Ministerie van Volksgezondheid, Welzijn en Sport

Kamerstuk, 24-3-2004

Brief Dwarslaesie Organisatie Nederland over vergoeding laxeermiddelen

De Voorzitter van de Tweede Kamer
der Staten-Generaal
Postbus 20018
2500 EA Den Haag

DBO-CB-U-2458475

24 maart 2004

In uw brief van 17 februari jl. vraagt u mij om een reactie op de brief die u heeft ontvangen van de Dwarslaesie Organisatie Nederland over de vergoeding van laxeermiddelen.
Ik kan u hierover als volgt berichten.

De vergoeding van geneesmiddelen die zonder recept verkrijgbaar zijn, zoals een aantal laxeermiddelen, is met ingang van het begin van dit jaar beëindigd omdat deze middelen in beginsel niet behoren tot de noodzakelijke zorg en doorgaans relatief goedkoop zijn. Ik realiseer mij dat sommige chronische patiënten toch aangewezen zijn op deze middelen en dat de maatregel in uitzonderlijke gevallen tot aanzienlijke kosten in verhouding tot het inkomen kan leiden. Mensen met een dwarslaesie kunnen tot deze groep behoren.

Bij de invoering van deze en andere maatregelen heeft het kabinet rekening gehouden met de gevolgen voor chronisch zieken, gehandicapten en andere kwetsbare groepen. Zo bestaat de mogelijkheid om via de Belastingsdienst een deel van de ziektekosten vergoed te krijgen. De Tegemoetkoming buitengewone uitgaven maakt het bovendien mogelijk een vergoeding te krijgen wanneer het inkomen zo laag is dat er weinig of geen belasting wordt betaald.
Daarnaast kunnen mensen die hun ziektekosten niet zelf kunnen betalen en ook niet terugkrijgen van de zorgverzekeraar via de sociale dienst een beroep doen op de bijzondere bijstand. Deze voorziening is er niet alleen voor mensen met een bijstandsuitkering, maar voor iedereen met een laag inkomen en hoge kosten.

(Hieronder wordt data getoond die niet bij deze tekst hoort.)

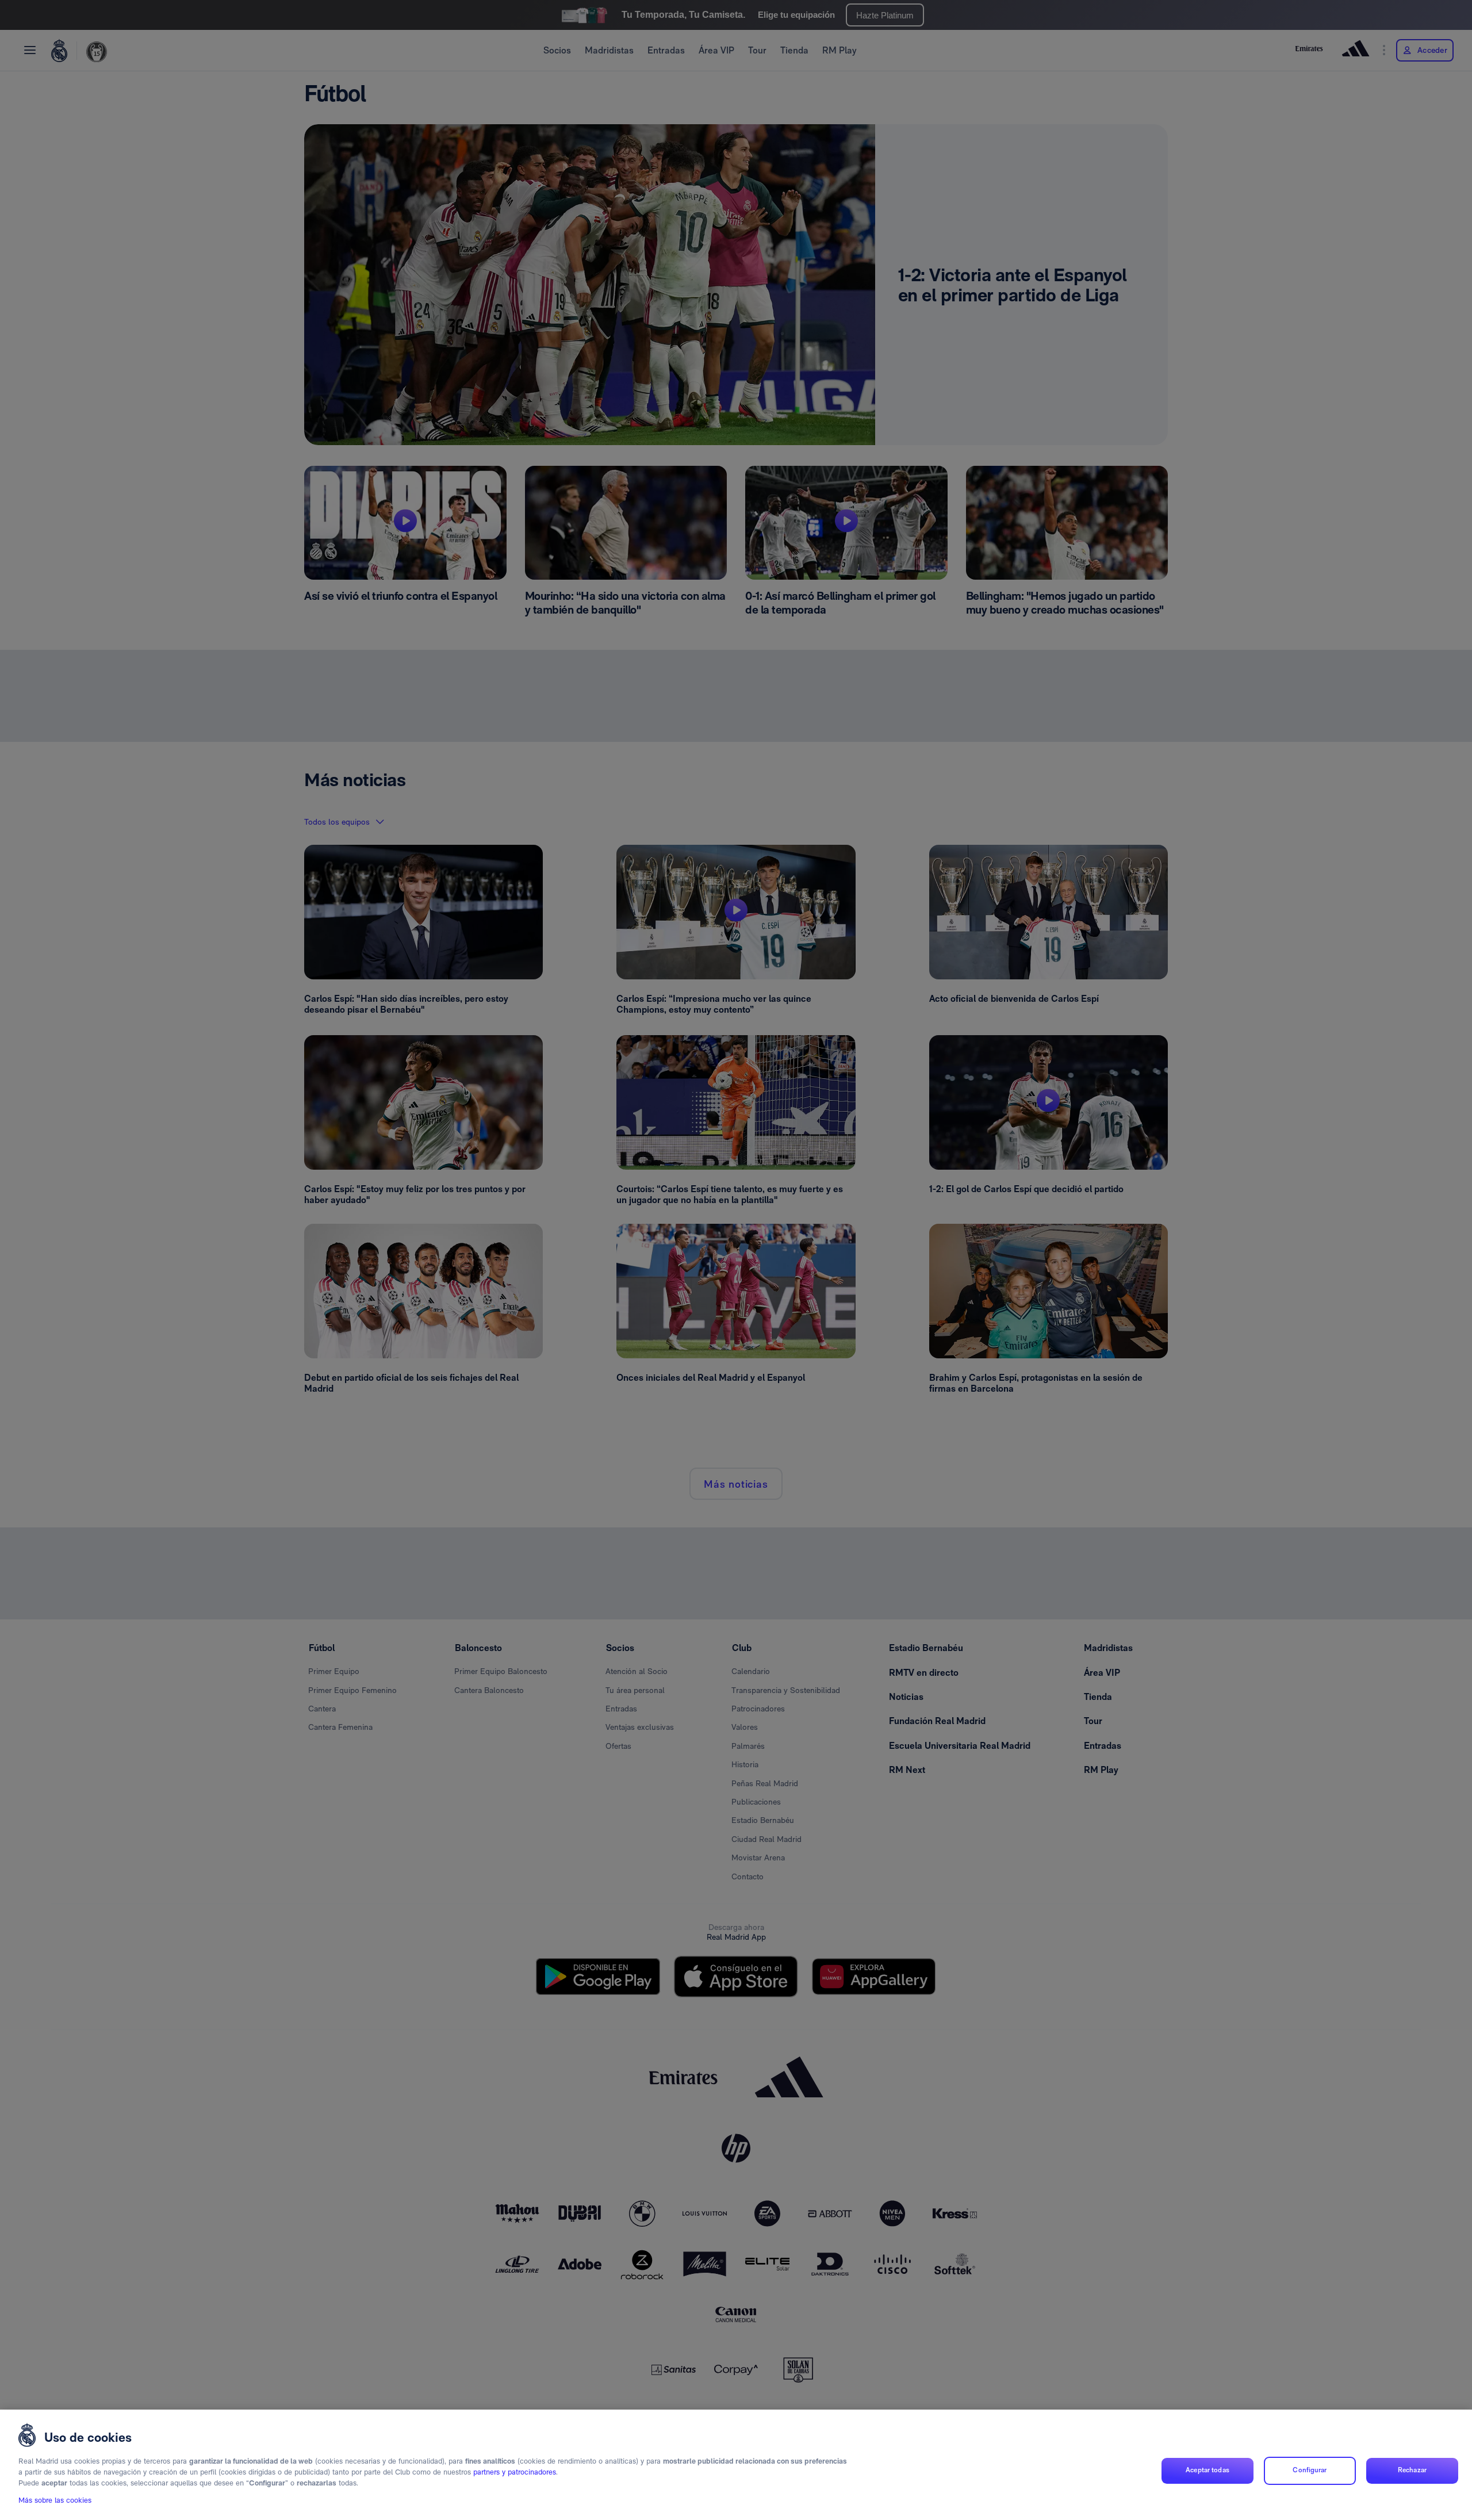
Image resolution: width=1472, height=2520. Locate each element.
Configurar (1310, 2471)
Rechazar (1412, 2471)
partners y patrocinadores (514, 2472)
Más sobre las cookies (54, 2500)
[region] (736, 2465)
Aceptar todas (1207, 2471)
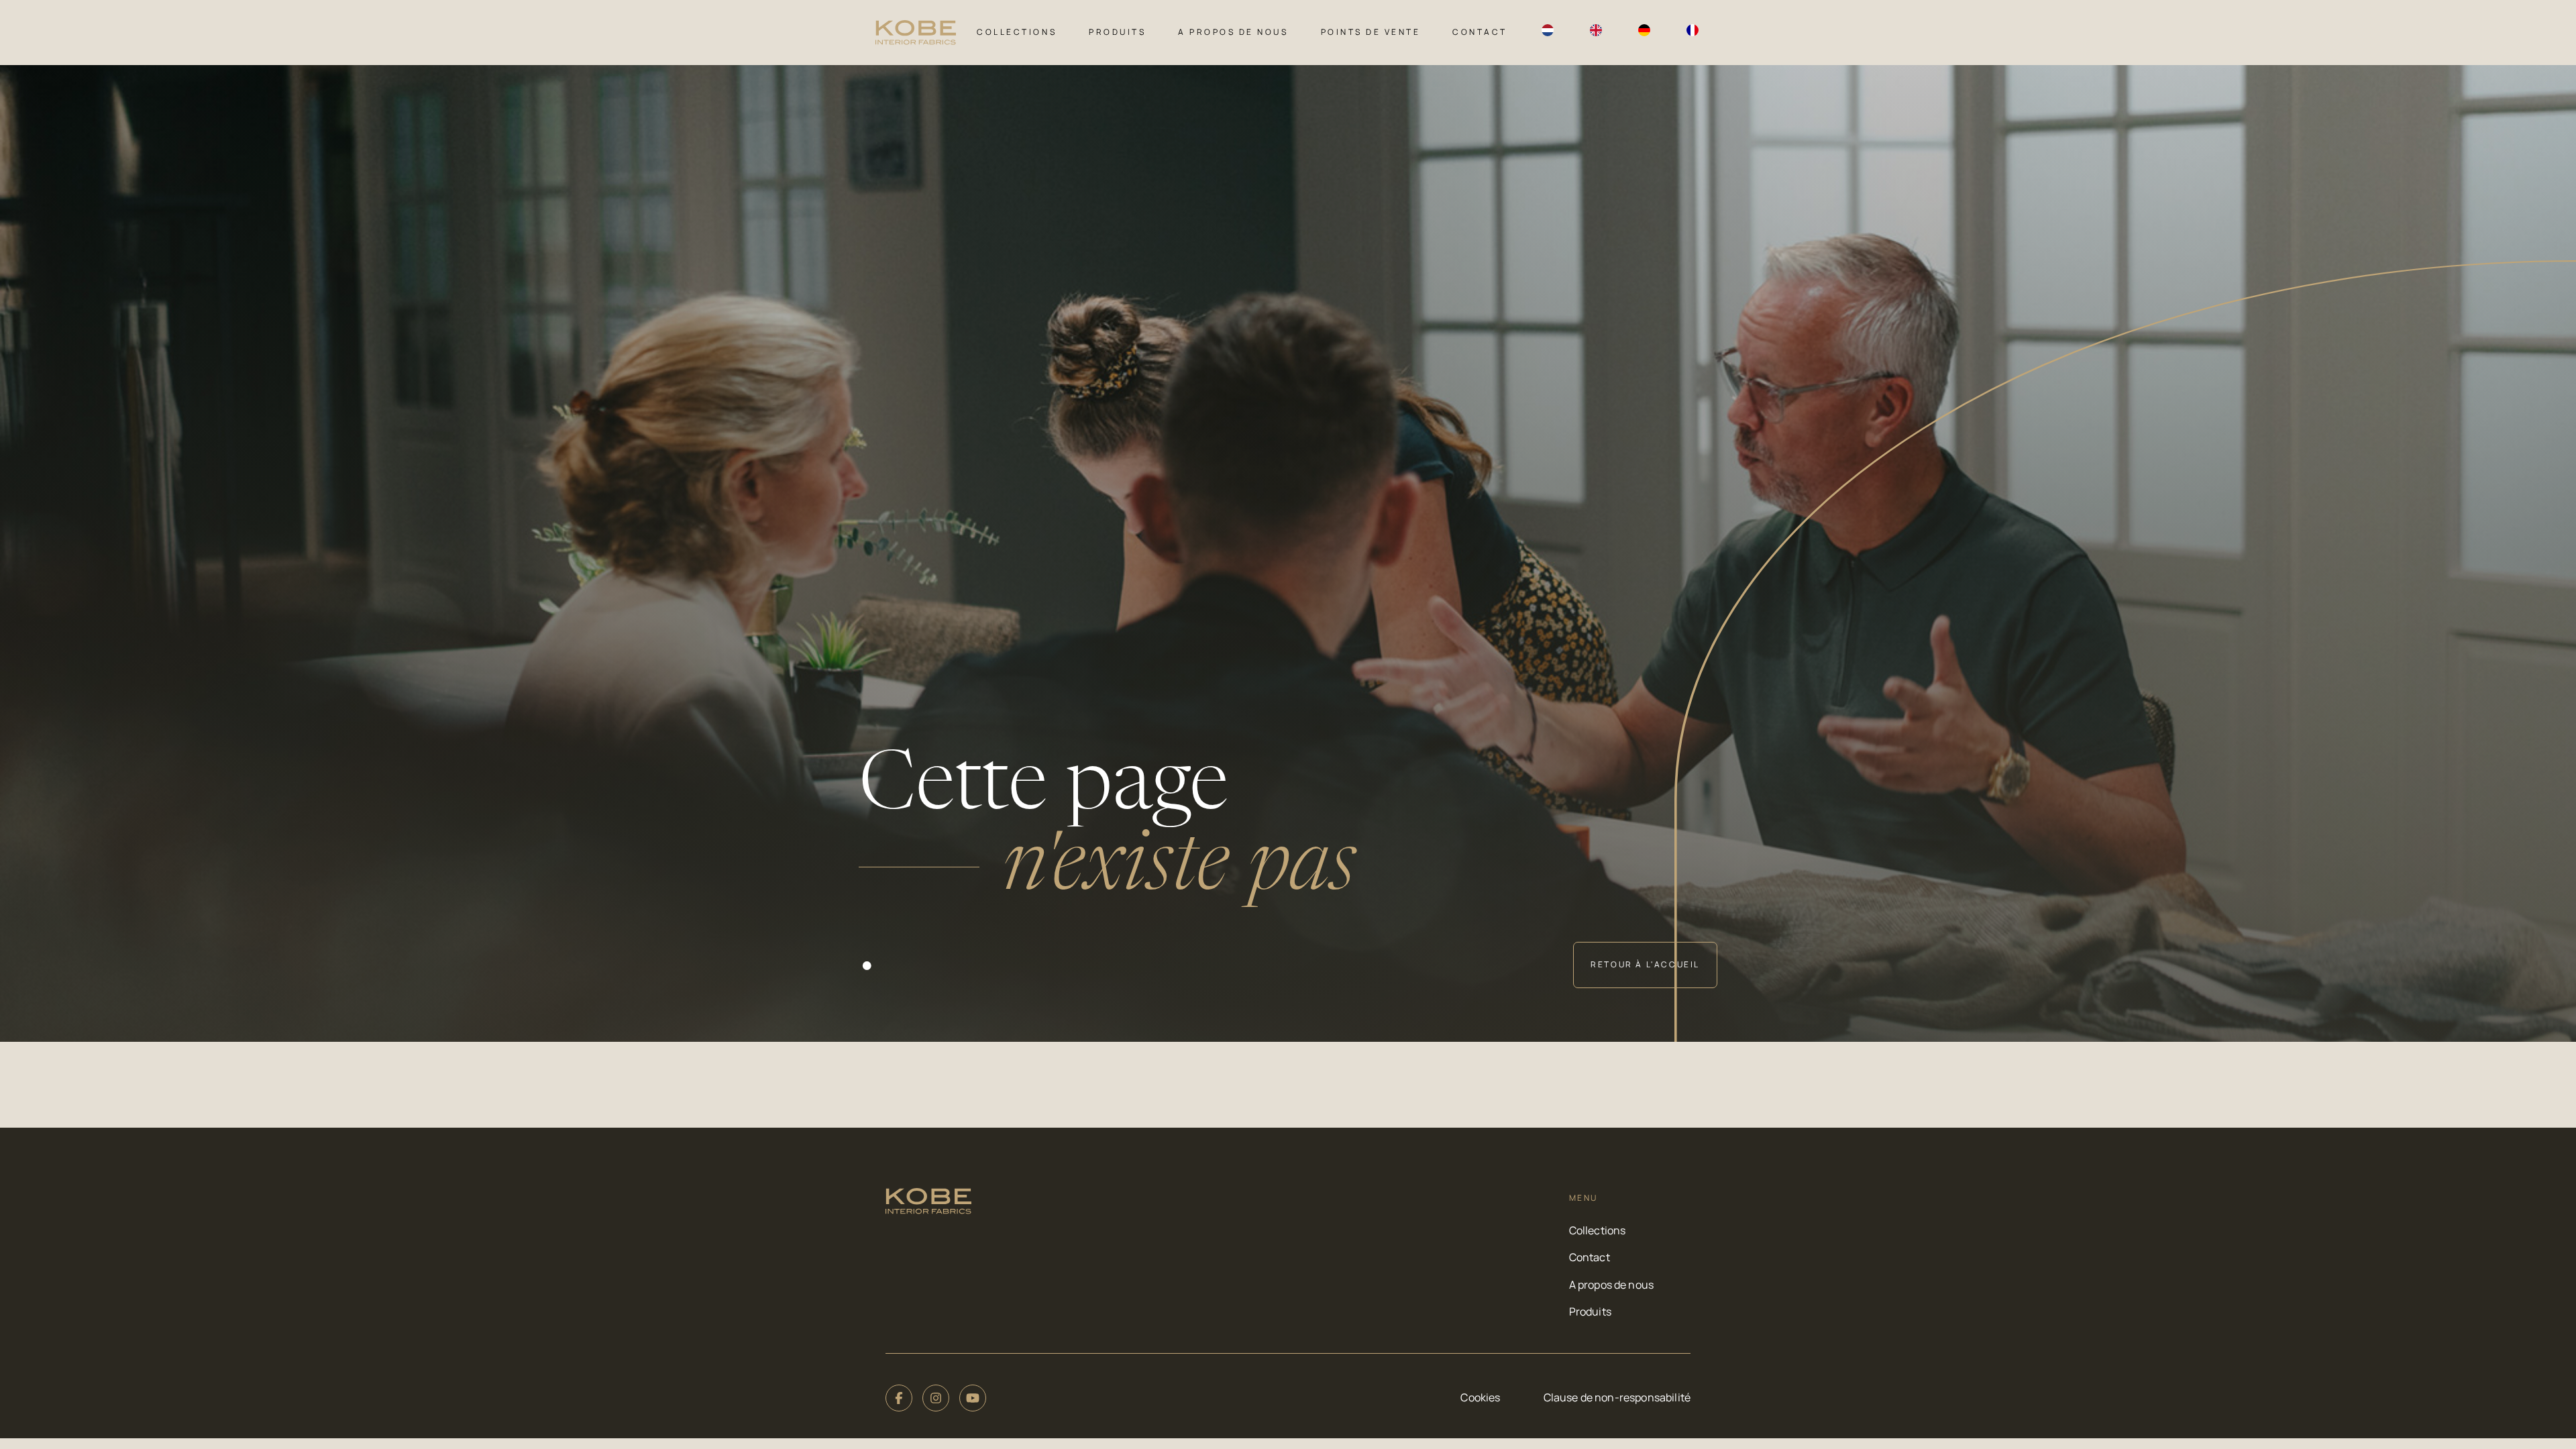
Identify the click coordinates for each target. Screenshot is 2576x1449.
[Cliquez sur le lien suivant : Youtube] (972, 1398)
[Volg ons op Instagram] (935, 1398)
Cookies (1480, 1397)
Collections (1017, 32)
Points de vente (1371, 32)
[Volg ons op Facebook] (898, 1398)
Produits (1117, 32)
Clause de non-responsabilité (1617, 1397)
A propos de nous (1233, 32)
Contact (1479, 32)
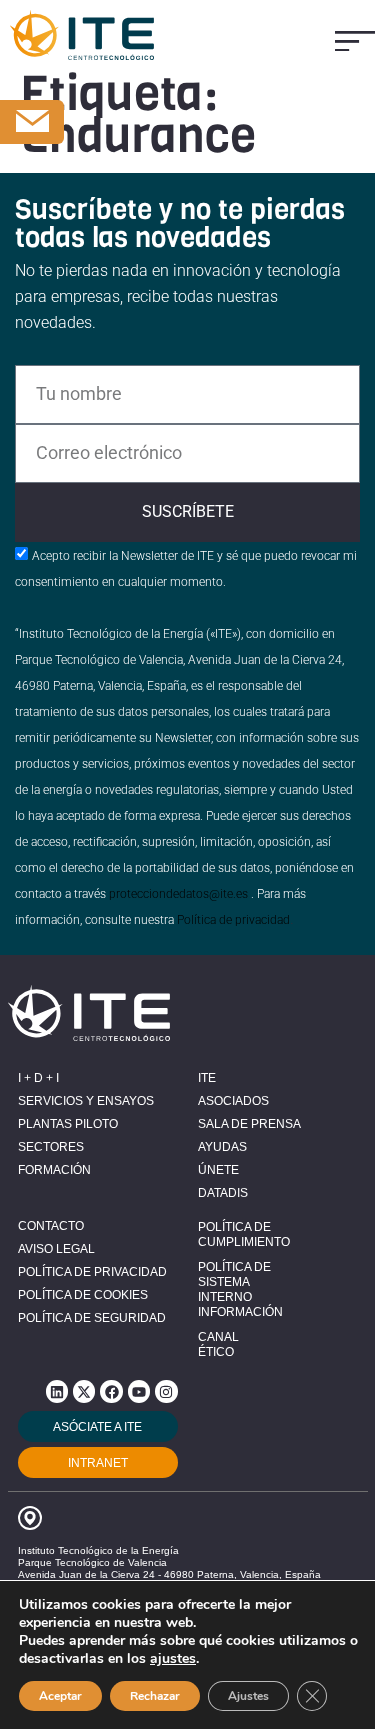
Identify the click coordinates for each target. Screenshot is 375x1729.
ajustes (173, 1659)
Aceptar (60, 1696)
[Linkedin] (57, 1391)
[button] (355, 41)
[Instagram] (166, 1391)
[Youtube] (139, 1391)
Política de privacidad (233, 920)
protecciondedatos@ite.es (178, 894)
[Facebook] (111, 1391)
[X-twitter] (84, 1391)
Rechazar (155, 1696)
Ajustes (248, 1696)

Uiteraard vind ik het belangrijk om de gevolgen van deze maatregel voor chronisch zieken en gehandicapten scherp in de gaten te houden. Ik zal, zoals ik al eerder heb toegezegd, onderzoek verrichten om deze gevolgen in kaart te brengen. Verder ben ik voornemens met de fabrikanten van zelfzorgmiddelen in overleg te treden om de hoogte van de prijzen van deze middelen ter discussie te stellen.